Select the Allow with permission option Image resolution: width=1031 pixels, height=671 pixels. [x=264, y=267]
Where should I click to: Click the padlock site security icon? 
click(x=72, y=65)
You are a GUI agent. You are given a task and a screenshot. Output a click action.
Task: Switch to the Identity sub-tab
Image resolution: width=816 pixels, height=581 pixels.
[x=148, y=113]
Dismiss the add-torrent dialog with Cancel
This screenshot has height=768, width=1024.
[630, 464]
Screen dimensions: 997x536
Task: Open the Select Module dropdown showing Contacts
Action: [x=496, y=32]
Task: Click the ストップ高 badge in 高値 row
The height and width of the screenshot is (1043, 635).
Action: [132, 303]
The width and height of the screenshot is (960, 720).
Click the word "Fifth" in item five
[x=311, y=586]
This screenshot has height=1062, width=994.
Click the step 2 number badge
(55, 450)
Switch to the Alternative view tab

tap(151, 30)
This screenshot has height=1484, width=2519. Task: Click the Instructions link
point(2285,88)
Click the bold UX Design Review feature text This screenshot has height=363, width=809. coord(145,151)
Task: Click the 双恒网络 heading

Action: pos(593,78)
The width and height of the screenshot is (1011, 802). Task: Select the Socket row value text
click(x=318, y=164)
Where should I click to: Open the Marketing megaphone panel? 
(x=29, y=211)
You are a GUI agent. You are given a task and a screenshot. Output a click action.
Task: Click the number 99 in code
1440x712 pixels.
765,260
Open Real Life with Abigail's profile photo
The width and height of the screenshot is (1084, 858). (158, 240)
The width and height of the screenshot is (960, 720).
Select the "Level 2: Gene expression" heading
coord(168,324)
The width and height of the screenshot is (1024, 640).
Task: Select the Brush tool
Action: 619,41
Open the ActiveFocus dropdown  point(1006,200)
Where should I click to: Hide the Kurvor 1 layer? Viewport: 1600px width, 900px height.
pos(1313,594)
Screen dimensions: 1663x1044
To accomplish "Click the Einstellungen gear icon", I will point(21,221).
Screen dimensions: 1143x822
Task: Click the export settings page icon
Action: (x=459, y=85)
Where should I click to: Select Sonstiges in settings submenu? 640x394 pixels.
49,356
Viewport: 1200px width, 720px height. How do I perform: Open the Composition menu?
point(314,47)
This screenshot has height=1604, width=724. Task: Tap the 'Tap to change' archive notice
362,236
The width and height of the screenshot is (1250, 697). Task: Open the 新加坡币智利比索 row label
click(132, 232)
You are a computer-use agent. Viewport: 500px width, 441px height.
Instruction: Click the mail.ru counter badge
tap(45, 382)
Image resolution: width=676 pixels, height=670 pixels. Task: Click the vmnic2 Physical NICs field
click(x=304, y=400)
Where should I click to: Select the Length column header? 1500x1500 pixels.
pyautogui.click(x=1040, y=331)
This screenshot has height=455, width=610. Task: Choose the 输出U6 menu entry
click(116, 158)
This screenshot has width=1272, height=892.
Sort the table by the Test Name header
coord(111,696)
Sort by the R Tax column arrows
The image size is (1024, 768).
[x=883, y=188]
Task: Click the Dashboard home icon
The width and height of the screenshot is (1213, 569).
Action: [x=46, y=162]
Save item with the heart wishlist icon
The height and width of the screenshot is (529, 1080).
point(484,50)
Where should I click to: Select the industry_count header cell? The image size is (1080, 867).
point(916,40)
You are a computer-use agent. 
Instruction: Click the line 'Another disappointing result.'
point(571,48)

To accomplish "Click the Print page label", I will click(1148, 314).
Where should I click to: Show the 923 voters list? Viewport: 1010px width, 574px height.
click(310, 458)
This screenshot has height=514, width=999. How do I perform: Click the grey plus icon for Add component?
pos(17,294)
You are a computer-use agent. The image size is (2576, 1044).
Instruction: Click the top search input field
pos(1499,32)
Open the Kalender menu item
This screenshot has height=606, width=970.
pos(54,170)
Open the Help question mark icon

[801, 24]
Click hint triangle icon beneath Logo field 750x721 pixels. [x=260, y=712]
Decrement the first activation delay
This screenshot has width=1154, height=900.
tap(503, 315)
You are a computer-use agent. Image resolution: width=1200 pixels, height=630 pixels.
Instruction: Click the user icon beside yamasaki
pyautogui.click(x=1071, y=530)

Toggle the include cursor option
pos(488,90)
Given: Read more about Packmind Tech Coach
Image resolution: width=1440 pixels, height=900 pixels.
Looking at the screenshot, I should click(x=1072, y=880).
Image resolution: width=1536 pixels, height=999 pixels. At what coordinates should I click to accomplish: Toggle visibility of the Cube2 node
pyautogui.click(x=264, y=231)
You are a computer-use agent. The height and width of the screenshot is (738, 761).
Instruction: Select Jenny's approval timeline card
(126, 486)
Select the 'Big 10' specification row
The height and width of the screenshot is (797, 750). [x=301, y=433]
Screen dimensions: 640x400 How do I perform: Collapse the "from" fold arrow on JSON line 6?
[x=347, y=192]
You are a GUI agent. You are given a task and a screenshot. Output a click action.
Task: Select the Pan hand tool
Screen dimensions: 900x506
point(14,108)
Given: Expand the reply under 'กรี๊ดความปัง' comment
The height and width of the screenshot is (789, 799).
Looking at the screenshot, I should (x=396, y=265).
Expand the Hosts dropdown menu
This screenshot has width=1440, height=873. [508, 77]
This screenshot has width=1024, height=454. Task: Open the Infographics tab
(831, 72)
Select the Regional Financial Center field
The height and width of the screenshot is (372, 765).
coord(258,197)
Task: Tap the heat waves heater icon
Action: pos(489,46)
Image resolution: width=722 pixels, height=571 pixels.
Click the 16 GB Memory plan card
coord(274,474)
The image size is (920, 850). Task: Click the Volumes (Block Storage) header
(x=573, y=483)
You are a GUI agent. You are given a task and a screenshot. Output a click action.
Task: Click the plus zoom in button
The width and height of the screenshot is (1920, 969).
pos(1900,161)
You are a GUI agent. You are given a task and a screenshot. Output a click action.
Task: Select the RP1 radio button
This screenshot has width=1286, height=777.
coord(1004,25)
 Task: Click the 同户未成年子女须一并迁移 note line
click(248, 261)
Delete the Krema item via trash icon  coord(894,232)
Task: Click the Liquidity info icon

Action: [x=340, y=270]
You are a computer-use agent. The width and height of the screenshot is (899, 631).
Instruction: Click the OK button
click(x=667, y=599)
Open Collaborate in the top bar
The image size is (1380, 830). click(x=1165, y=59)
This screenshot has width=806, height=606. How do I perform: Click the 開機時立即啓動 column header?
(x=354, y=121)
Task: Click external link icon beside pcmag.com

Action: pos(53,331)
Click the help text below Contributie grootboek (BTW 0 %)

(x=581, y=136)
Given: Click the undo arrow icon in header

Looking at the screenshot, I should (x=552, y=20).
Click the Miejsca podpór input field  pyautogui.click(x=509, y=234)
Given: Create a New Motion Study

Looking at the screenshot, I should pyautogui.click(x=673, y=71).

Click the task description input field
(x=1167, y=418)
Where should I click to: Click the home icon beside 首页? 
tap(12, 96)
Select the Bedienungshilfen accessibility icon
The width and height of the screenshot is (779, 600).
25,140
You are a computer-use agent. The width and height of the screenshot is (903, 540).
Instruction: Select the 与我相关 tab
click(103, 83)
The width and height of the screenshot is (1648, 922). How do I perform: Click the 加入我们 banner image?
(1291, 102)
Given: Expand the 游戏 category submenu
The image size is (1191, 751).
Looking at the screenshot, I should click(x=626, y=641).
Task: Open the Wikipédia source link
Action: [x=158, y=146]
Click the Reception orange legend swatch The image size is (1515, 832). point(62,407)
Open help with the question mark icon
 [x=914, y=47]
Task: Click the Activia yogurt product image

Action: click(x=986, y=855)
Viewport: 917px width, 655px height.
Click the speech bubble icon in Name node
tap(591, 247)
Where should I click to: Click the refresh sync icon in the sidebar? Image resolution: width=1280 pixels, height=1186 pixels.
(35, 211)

•••••

Please transcribe the lines from the one containing "is (899, 631)." through the last line of the records. Include both ends and nothing else.

You are a computer-use agent. The width and height of the screenshot is (899, 631).
Instruction: Click the OK button
click(x=667, y=599)
Open Collaborate in the top bar
The image size is (1380, 830). click(x=1165, y=59)
This screenshot has width=806, height=606. How do I perform: Click the 開機時立即啓動 column header?
(x=354, y=121)
Task: Click external link icon beside pcmag.com

Action: pos(53,331)
Click the help text below Contributie grootboek (BTW 0 %)

(x=581, y=136)
Given: Click the undo arrow icon in header

Looking at the screenshot, I should (x=552, y=20).
Click the Miejsca podpór input field  pyautogui.click(x=509, y=234)
Given: Create a New Motion Study

Looking at the screenshot, I should pyautogui.click(x=673, y=71).

Click the task description input field
(x=1167, y=418)
Where should I click to: Click the home icon beside 首页? 
tap(12, 96)
Select the Bedienungshilfen accessibility icon
The width and height of the screenshot is (779, 600).
25,140
You are a computer-use agent. The width and height of the screenshot is (903, 540).
Instruction: Select the 与我相关 tab
click(103, 83)
The width and height of the screenshot is (1648, 922). How do I perform: Click the 加入我们 banner image?
(1291, 102)
Given: Expand the 游戏 category submenu
The image size is (1191, 751).
Looking at the screenshot, I should click(x=626, y=641).
Task: Open the Wikipédia source link
Action: [x=158, y=146]
Click the Reception orange legend swatch The image size is (1515, 832). point(62,407)
Open help with the question mark icon
 [x=914, y=47]
Task: Click the Activia yogurt product image

Action: click(x=986, y=855)
Viewport: 917px width, 655px height.
Click the speech bubble icon in Name node
tap(591, 247)
Where should I click to: Click the refresh sync icon in the sidebar? Image resolution: width=1280 pixels, height=1186 pixels.
(35, 211)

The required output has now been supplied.